= Ukkadai estate =

Zamindari estate in Tamil Nadu, India

Ukkadai Estate is a zamindari estate in the Papanasam taluk of Thanjavur district in Tamil Nadu, India. It is administered by a family of the Kallar (Thevar) caste and covered more than 7,000 acres. The administrative headquarters was located at the village of Ukkadai.

== History ==

The first known zamindar of Ukkadai was Salya Thevar. The most popular among the zamindars was Venkatachala Thevar who was known for his loyalty and support to the India. In the eighteenth-century security of persons and property was endangered by men of the robin hood type, but this enterprising benefactor assisted the East India Company to bring these notorious characters within the grip of the law.

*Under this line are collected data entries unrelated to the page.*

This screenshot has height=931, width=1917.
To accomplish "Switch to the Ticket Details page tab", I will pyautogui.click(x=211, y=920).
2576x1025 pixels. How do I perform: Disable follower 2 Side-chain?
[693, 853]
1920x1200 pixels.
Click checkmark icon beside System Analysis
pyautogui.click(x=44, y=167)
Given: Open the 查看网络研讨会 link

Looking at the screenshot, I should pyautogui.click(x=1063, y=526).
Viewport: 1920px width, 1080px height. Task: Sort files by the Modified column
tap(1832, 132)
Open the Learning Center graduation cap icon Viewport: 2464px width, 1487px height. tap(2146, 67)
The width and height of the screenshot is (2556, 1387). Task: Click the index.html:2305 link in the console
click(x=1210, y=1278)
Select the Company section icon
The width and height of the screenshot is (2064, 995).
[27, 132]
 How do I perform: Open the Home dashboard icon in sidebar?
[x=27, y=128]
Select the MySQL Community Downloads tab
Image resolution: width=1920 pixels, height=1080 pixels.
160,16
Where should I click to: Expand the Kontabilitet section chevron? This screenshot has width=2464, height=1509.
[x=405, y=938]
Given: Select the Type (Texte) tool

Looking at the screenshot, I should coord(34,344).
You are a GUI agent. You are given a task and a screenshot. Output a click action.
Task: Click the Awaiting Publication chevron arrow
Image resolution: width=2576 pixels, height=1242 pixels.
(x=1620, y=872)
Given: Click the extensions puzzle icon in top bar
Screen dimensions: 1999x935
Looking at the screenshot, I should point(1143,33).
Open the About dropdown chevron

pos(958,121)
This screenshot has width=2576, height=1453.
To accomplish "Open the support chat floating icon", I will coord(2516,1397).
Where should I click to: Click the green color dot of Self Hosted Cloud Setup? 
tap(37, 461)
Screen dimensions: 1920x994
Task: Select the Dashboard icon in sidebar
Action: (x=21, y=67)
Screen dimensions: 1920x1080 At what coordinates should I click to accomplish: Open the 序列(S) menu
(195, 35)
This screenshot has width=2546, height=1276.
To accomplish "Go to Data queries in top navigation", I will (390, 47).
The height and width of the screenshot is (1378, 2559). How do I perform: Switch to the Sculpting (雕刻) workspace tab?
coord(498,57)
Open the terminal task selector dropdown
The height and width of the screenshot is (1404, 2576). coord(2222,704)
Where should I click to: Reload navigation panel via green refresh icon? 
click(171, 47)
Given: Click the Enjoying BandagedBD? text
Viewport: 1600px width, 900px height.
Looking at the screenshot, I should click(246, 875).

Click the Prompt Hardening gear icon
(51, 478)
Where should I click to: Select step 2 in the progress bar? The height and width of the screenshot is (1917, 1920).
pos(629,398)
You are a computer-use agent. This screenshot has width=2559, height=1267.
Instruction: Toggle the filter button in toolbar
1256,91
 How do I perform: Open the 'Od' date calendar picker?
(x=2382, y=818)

The East India Company sought the aid of Venkatchala Thevar, and the latter rendered willing service to the police in arresting the outlaw and in bringing him to justice. But, by the help of his gang, this desperado made his escape from goal, and the Government, Placing its trust in the ability of Venkatachala Thevar, specially deputed him to trace and arrest the runaway.
This successfully accomplished, and the Government, recognizing the services of the captor, determined to offer him a valuable bracelet set with rubies and diamonds. His Excellency, Lord Elphinstone, the then Governor of Madras, in response to an invitation, visited the village of Ukkadai in 1840, and he not only formally presented Thevar with the bracelet from the East India Company, but on his own behalf handed to him another jewel of similar value.

These two emblems of honour are still preserved in the family and are worn on very important occasions.

Rao Bahadur Annasamy Thevar was known for his social activities. He helped construct a dispensary for outpatients at the Raja Mirasdar Hospital in Thanjavur in 1898. Thevar was awarded a Certificate of Merit during the Diamond Jubilee of Queen Victoria.

Appavoo Thevar, desired to develop education in his rural area. He started Ukkadai Appavoo Thevar Higher Secondary School in 1958.